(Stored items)
%%
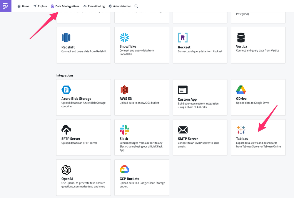
Task: Select the Vertica database icon
Action: (x=241, y=38)
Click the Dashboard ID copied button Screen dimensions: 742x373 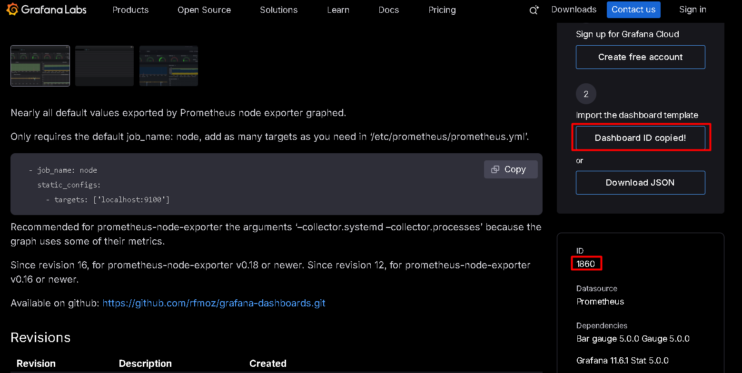tap(640, 137)
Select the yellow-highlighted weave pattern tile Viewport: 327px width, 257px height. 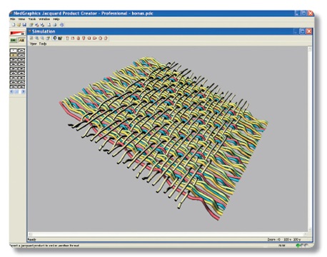pyautogui.click(x=14, y=55)
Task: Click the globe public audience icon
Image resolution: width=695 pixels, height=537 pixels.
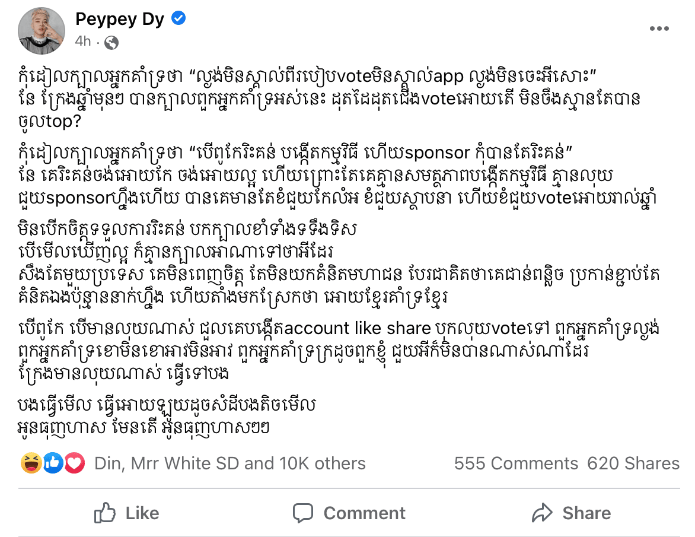Action: pyautogui.click(x=111, y=42)
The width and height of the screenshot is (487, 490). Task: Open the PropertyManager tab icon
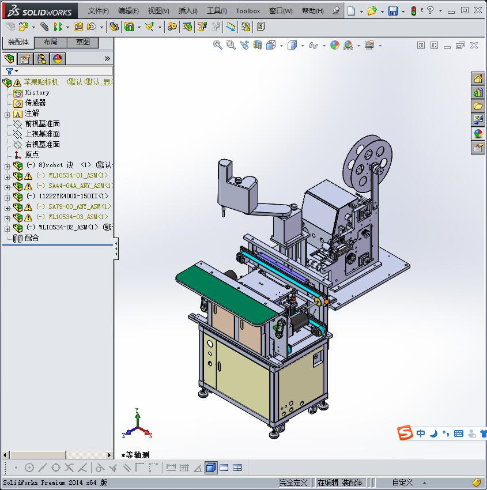click(25, 59)
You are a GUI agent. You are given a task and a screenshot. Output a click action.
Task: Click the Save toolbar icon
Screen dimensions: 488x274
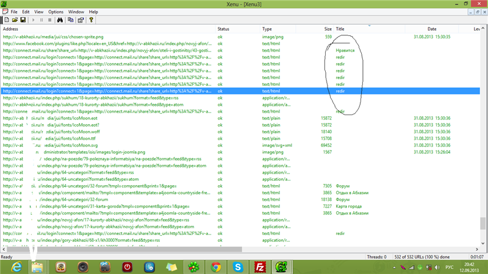[x=22, y=19]
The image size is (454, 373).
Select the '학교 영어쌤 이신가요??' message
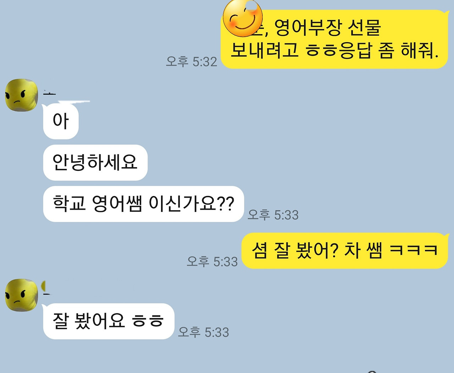tap(143, 204)
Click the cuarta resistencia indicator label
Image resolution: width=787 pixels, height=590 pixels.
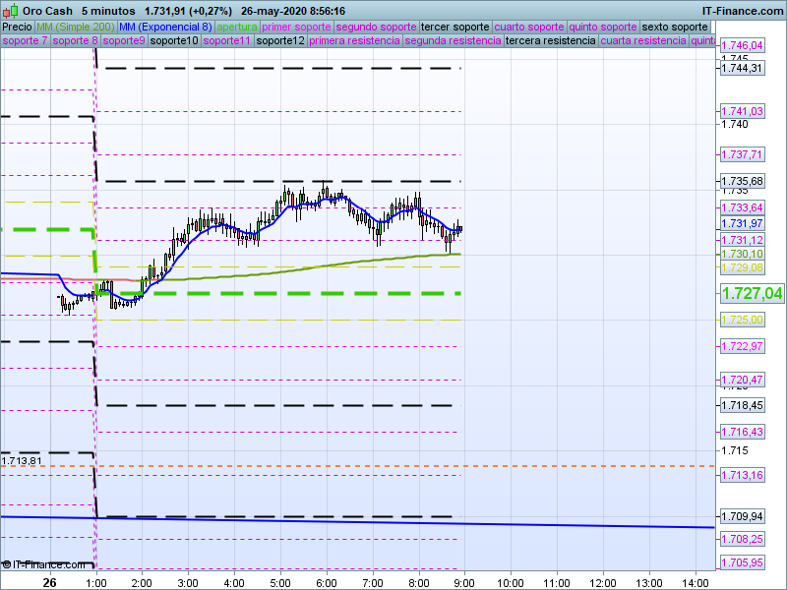point(643,41)
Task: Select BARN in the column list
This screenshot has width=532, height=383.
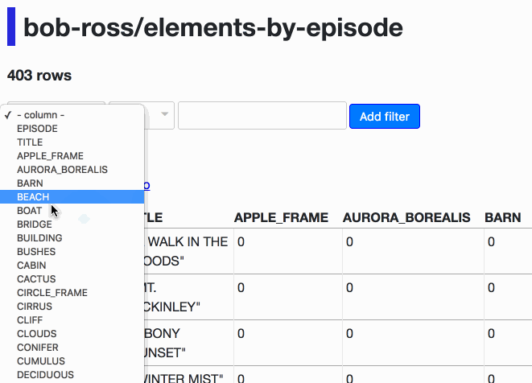Action: coord(72,183)
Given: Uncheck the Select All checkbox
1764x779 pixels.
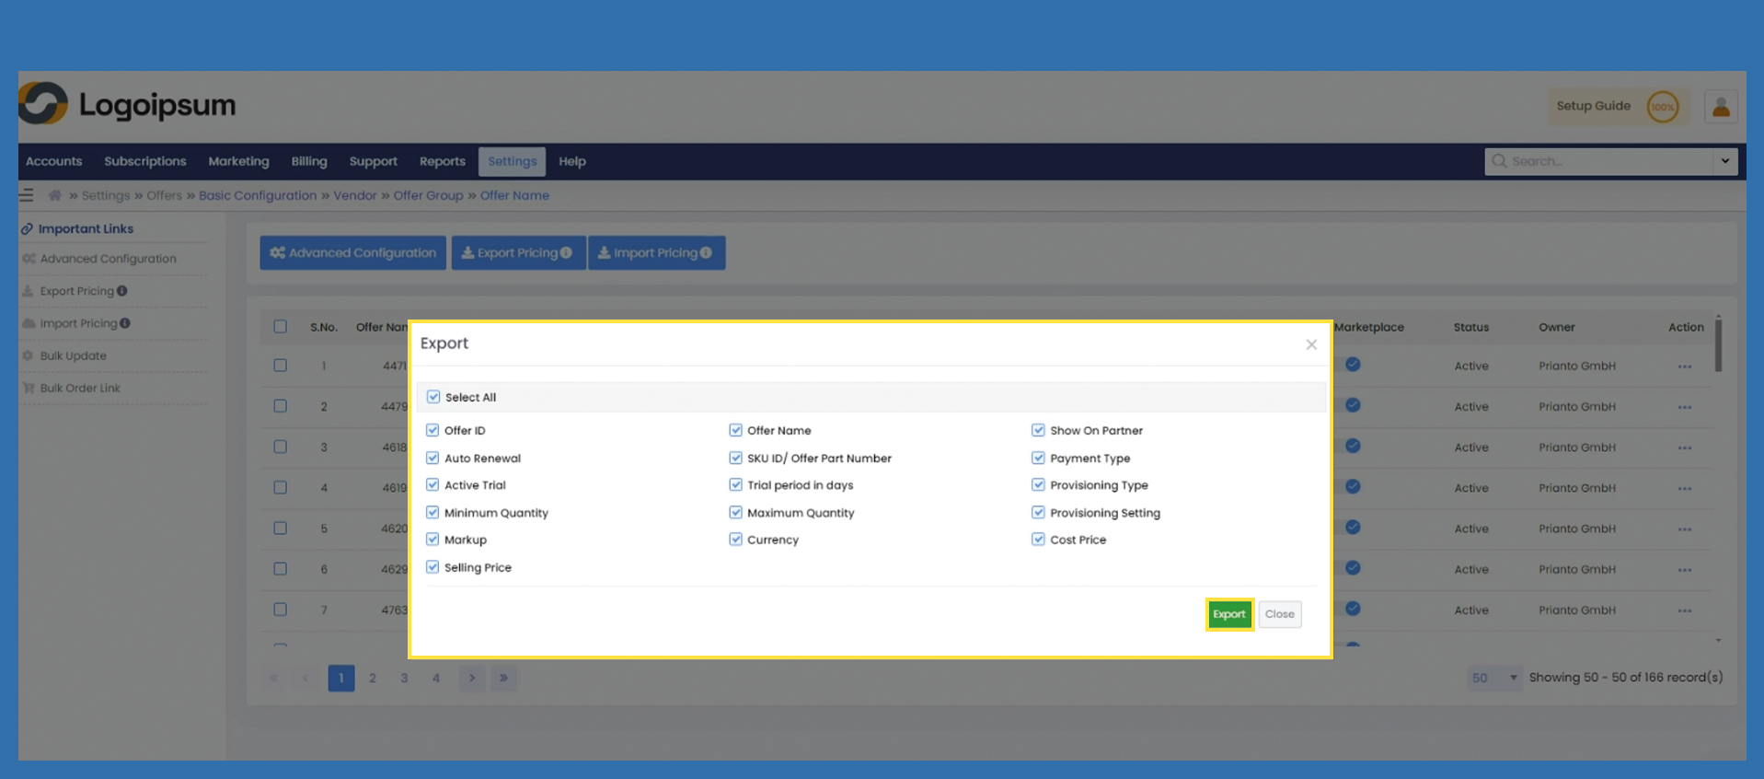Looking at the screenshot, I should click(x=433, y=397).
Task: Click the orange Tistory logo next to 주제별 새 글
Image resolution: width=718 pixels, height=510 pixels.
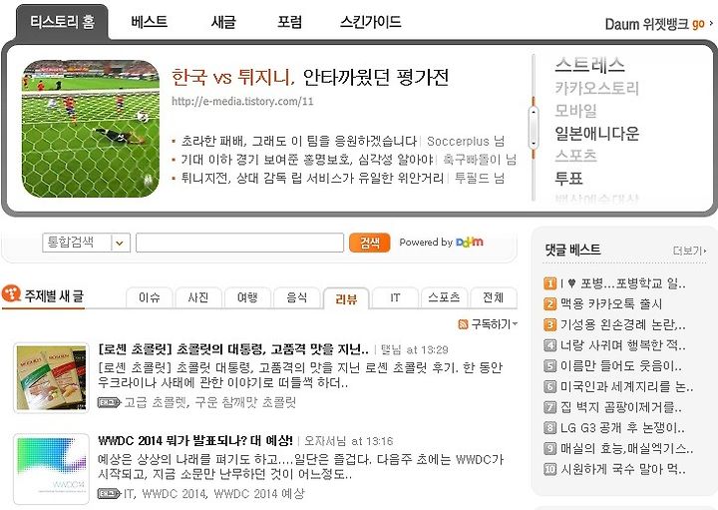Action: [11, 293]
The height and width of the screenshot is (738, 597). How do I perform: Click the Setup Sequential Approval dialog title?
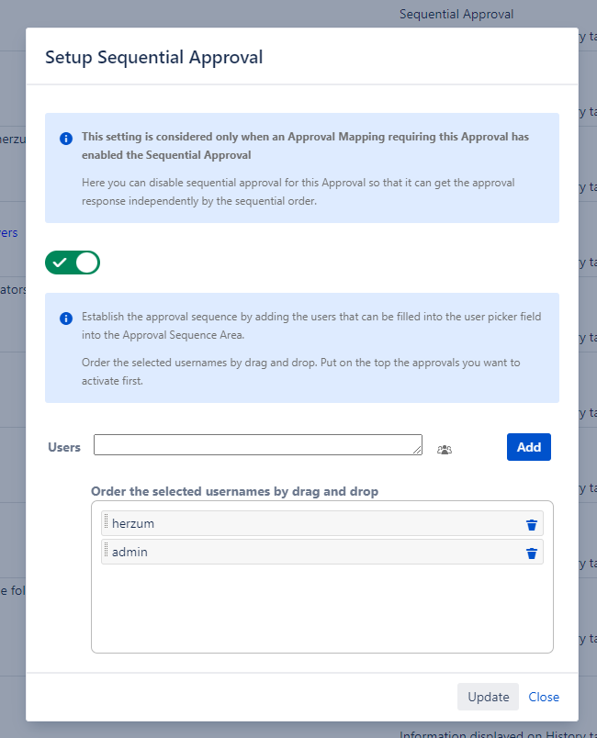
%%
The lines to copy run from the line containing "This screenshot has width=532, height=383." through the end of the data above; copy exactly those, minus the pictures.

This screenshot has width=532, height=383.
Action: coord(72,183)
Given: Uncheck the Select All checkbox
1764x779 pixels.
Looking at the screenshot, I should click(x=433, y=397).
Task: Click the orange Tistory logo next to 주제별 새 글
Image resolution: width=718 pixels, height=510 pixels.
Action: [11, 293]
The height and width of the screenshot is (738, 597). How do I perform: Click the Setup Sequential Approval dialog title?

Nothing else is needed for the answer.